### EXTRACT TO READ
Z. Huang†, C. Sun‡, M. Purvis†, and S. Cranefield† †Departments of Computer & Information Science University of Otago Dunedin, New Zealand

‡School of Computing & Information Technology Griffith University Brisbane, Qld 4111, Australia Email:hzy@cs.otago.ac.nz, scz@cit.gu.edu.au, {mpurvis,scranefield}@infoscience.otago.ac.nz

#### Abstract

This paper proposes a novel View-based Consistency model for Distributed Shared Memory. A view is a set of ordinary data objects that a processor has the right to access in a data-race-free program. The View-based Consistency model requires that the data objects of a view are made upto-date only before a processor accesses them. Compared with other memory consistency models, the View-based Consistency model can achieve data selection without user annotation and reduce more false sharing effect.

Key Words: Distributed Shared Memory, Sequential Consistency, False Sharing

### 1 Introduction

Distributed Shared Memory (DSM) has become an active area of research in parallel and distributed computing [14, 7, 2, 5, 4, 1, 16, 17]. A DSM system provides application programmers the illusion of shared memory on top of message passing distributed systems, which facilitates the task of parallel programming in distributed systems. The goal of our research is to make the DSM systems more convenient to use and more efficient to implement [9, 16]. In this paper, we propose a View-based Consistency (VC) model for DSM, which is a significant step towards our goal.

### GIVEN PROBLEM
Repeat word for word the part of the distributed shared memory excerpt starting at "### 1 Introduction" and ending at "towards our goal.".

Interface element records
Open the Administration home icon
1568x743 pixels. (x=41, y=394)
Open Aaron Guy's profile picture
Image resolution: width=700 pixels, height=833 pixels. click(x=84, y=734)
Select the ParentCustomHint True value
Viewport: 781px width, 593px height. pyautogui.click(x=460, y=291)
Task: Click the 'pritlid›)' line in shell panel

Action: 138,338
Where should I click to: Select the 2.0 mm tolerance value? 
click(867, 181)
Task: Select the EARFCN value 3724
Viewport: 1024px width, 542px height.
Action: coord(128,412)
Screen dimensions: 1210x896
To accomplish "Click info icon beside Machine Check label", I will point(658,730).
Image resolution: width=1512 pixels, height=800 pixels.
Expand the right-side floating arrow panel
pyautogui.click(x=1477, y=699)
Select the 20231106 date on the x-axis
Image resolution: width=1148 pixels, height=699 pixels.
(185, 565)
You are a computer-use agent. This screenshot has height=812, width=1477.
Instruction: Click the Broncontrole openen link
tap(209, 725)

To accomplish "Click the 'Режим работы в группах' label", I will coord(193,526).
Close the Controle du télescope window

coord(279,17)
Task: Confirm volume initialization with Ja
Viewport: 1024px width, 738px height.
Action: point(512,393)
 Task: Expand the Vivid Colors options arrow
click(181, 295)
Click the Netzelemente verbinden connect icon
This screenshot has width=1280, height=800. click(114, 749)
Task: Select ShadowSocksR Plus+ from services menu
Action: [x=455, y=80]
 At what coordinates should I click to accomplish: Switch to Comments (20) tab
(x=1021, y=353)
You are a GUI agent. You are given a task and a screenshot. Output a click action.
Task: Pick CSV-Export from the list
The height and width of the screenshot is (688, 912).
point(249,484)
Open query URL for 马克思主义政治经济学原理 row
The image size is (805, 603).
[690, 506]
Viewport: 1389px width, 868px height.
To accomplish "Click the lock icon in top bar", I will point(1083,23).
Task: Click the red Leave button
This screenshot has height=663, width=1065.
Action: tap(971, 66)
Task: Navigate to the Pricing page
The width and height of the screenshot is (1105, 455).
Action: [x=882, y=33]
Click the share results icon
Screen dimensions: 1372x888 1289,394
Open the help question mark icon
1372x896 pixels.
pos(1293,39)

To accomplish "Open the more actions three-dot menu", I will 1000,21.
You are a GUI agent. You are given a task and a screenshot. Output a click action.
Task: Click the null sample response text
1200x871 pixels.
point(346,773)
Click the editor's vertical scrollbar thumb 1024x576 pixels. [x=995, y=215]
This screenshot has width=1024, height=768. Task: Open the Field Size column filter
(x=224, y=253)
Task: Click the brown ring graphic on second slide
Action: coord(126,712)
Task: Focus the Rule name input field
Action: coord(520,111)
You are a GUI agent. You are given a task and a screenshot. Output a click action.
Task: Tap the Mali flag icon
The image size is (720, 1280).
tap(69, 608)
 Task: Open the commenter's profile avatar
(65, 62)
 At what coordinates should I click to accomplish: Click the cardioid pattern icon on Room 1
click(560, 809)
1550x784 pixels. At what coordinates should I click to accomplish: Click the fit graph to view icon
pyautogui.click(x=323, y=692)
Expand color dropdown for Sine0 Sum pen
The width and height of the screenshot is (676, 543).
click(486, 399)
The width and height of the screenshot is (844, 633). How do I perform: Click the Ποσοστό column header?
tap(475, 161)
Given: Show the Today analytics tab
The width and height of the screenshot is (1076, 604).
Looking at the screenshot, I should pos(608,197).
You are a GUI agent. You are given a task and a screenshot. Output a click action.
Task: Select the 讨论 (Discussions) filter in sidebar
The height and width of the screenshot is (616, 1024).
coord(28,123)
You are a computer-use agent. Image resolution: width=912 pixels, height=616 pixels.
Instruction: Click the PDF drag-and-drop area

### SOLVED EXERCISE
### 1 Introduction

Distributed Shared Memory (DSM) has become an active area of research in parallel and distributed computing [14, 7, 2, 5, 4, 1, 16, 17]. A DSM system provides application programmers the illusion of shared memory on top of message passing distributed systems, which facilitates the task of parallel programming in distributed systems. The goal of our research is to make the DSM systems more convenient to use and more efficient to implement [9, 16]. In this paper, we propose a View-based Consistency (VC) model for DSM, which is a significant step towards our goal.